■ Directive: Count the lines in the rows below that contain the string "breadcrumb", with case mattering, and reply with only that number.

■ Data records:
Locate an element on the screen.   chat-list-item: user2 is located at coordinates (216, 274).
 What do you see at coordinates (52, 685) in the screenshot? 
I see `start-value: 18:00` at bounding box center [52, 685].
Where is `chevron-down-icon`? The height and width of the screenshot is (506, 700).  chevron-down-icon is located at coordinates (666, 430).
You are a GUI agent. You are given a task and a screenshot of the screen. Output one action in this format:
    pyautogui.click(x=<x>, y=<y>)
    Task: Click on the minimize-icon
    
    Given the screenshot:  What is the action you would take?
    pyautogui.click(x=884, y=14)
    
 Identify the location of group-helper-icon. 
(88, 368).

--

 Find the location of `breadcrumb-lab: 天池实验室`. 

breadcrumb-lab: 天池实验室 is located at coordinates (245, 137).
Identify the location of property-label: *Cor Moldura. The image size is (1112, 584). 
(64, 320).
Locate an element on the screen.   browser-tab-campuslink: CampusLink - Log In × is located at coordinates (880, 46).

■ Written answer: 2